**练习说明**
请逐字输出下列记录中从含有“Click the Create New Mask plus icon”的那一行起、到含有“[x=118, y=125]”的那一行止的全部内容，首尾两行均包括在内。此范围以外的记录一概不要输出。

**所给材料**
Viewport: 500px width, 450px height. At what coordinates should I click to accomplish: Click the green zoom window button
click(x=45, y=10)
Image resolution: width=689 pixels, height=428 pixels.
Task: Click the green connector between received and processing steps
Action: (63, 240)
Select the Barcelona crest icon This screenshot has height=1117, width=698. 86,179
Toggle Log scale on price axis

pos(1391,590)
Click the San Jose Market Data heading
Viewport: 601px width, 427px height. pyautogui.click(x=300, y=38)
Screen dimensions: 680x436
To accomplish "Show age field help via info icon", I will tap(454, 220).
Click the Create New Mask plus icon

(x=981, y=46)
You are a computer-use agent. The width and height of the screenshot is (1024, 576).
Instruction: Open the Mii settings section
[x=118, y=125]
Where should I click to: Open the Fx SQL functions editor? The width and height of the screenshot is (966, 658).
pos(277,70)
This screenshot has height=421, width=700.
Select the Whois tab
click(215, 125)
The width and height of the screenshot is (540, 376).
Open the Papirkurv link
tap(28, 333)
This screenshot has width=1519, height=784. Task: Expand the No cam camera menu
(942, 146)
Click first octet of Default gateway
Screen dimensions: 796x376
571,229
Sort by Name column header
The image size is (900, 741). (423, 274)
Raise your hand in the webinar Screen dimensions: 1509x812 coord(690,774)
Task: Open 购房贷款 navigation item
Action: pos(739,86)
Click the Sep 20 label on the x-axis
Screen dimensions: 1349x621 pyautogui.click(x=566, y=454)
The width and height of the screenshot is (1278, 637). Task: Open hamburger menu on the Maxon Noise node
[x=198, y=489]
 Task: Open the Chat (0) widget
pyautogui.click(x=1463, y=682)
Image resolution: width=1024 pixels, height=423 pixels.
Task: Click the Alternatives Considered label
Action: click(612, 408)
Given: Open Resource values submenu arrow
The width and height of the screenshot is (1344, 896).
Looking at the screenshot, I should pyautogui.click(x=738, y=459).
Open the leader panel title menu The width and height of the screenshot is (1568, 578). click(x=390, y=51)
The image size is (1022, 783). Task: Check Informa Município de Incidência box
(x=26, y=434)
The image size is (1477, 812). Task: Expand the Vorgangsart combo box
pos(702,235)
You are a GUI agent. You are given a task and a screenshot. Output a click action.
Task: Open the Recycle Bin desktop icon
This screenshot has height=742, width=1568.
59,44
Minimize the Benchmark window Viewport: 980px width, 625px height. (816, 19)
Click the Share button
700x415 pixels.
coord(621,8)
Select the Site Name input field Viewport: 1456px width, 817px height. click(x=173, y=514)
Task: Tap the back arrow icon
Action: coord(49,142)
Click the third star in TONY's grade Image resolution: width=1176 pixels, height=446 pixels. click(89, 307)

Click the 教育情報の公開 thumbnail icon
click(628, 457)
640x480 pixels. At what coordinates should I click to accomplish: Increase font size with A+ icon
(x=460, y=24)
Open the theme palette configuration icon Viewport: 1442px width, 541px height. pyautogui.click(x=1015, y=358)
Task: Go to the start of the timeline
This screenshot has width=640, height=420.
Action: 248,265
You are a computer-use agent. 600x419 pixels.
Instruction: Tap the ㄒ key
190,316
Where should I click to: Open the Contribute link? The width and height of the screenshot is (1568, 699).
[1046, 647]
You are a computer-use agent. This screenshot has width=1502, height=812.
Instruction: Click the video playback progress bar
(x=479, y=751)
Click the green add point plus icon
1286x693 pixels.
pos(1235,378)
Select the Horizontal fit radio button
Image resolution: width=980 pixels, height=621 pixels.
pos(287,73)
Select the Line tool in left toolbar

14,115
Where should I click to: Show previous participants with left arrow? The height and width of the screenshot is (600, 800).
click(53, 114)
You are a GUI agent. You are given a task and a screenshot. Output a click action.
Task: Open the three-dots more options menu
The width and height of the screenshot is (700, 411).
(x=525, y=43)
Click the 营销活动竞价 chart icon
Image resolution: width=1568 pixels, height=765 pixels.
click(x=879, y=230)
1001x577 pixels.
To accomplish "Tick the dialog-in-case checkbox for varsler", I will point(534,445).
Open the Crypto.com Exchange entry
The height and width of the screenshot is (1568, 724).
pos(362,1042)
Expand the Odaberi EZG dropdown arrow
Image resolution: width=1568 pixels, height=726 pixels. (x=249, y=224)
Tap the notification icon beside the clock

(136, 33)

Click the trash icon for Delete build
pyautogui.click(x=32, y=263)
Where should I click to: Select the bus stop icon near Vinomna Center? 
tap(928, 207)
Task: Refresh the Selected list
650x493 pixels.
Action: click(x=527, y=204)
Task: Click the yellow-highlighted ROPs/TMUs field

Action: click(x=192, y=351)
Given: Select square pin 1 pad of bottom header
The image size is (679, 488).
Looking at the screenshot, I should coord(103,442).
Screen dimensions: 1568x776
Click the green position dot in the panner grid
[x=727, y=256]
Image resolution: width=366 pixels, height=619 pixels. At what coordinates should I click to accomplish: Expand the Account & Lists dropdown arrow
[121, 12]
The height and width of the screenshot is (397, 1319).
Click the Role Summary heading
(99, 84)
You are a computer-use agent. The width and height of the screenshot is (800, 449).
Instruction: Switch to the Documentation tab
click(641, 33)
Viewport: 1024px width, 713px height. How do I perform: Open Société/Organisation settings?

**答复如下**
Click the Create New Mask plus icon

(x=981, y=46)
You are a computer-use agent. The width and height of the screenshot is (1024, 576).
Instruction: Open the Mii settings section
[x=118, y=125]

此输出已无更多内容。